WHILE the tight congestion of jails across the country poses a huge problem, detained suspects will just have to squeeze into cells that are filled way beyond capacity as moving them elsewhere could pose an even bigger problem.
Chief Supt. Noli Taliño, director of the Police Regional Office in Central Visayas (PRO-7), said that while inmates in detention cells which are very full can be transferred to facilities that are less congested, doing so may lead to more problems.
“My problem with that idea is that policemen who arrested a particular suspect has responsibility over him or her. What if something will happen to that suspect in case he or she will be placed in another detention cell? We might have problems later on,” Taliño explained.
Despite the worsening condition of overcrowded police stockades, the regional police force is not about to go slow on its renewed operations against drug suspects after Philippine National Police (PNP) chief Ronald “Bato” dela Rosa ordered the resumption of the police war against illegal drugs.
“We just could not stop doing our mandate simply because the jails are now full,” Taliño said.
Taliño expressed hopes that agencies of government will find a way to decongest the jails.
“Sa PNP naman, nagtratrabaho lang tayo. (In the PNP, we are just doing our job),” he added.
The slow disposal of court cases in Cebu City, as well as in other areas of the country, has left more than a thousand pending cases in each trial court, resulting to severe jail overcrowding.
Chief Justice Ma. Lourdes Sereno, in an earlier visit to Cebu, assured that the judiciary was not blind nor deaf to the prisoners’ continuing clamor for the speedy disposition of their cases.
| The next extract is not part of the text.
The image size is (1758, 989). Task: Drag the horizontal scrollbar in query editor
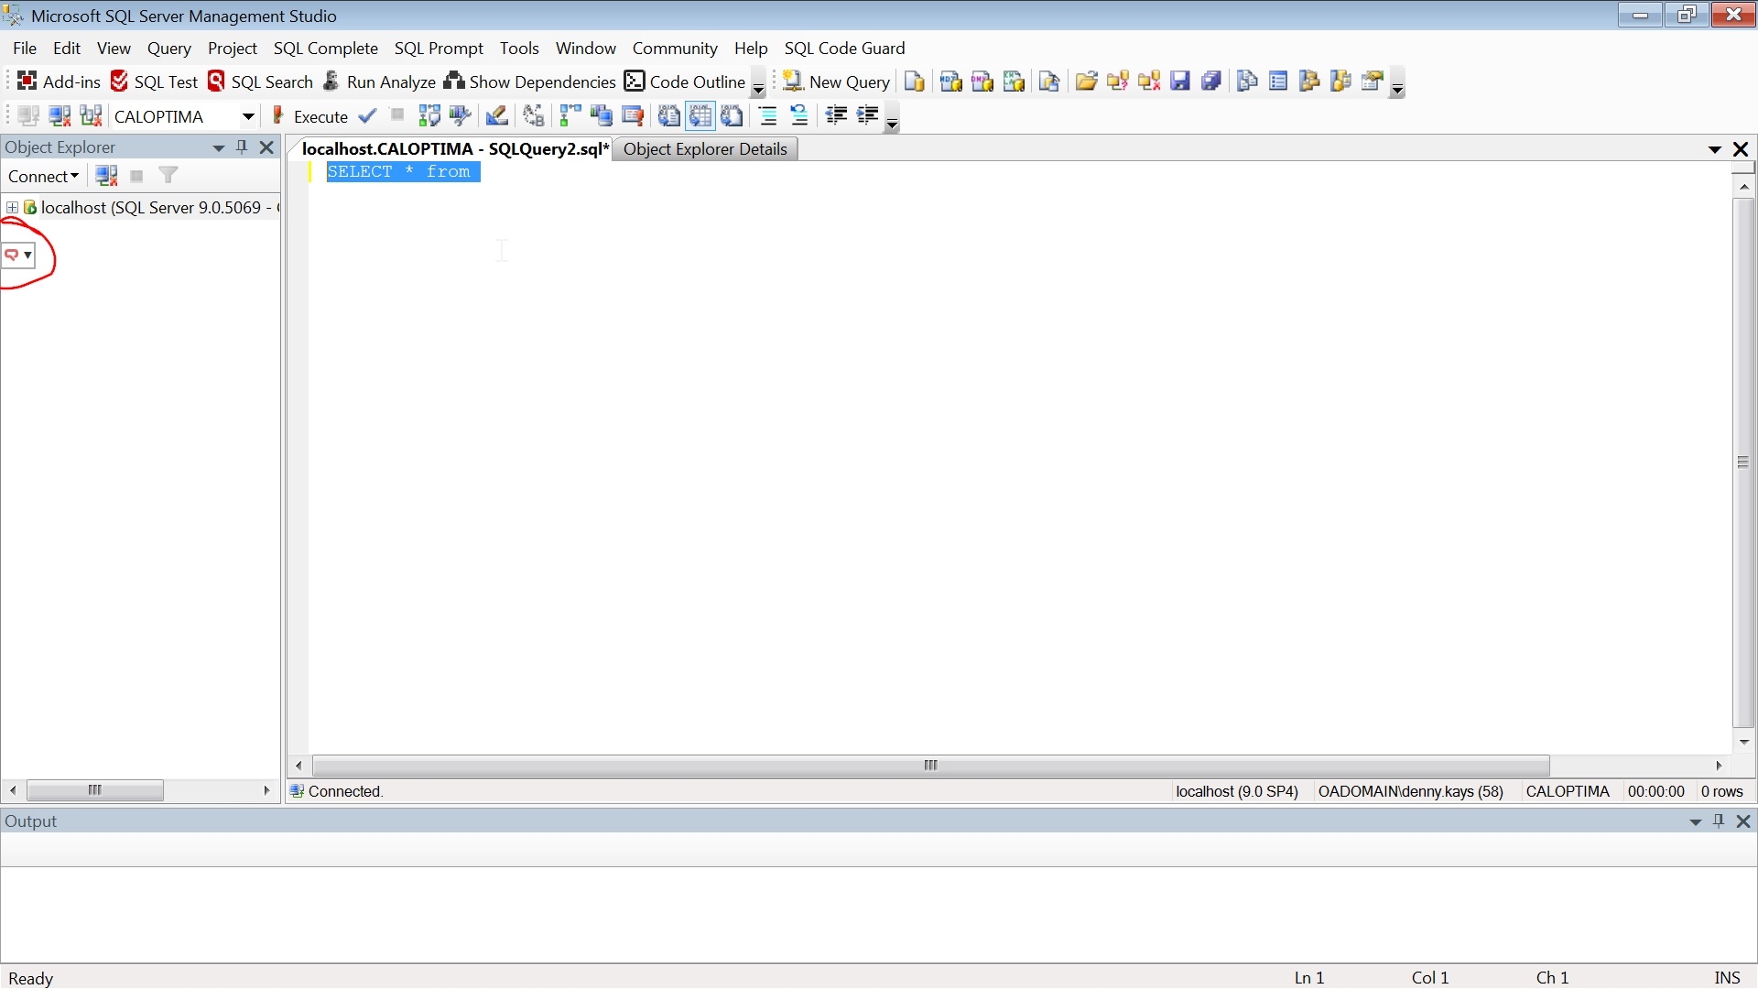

Sereno said the Supreme Court (SC) has devised ways to help ease the case loads of judges such as the implementation of the electronic court system or E-court which allows judges and court personnel to organize case flows from the filing of complaints up to their resolution and enforcement.
Other programs to decongest jails include “rolling courtrooms” called Enhanced Justice on Wheels where hearings are held for inmates ready to enter a “guilty” plea during arraignment and who have served time in jail longer than their supposed sentence.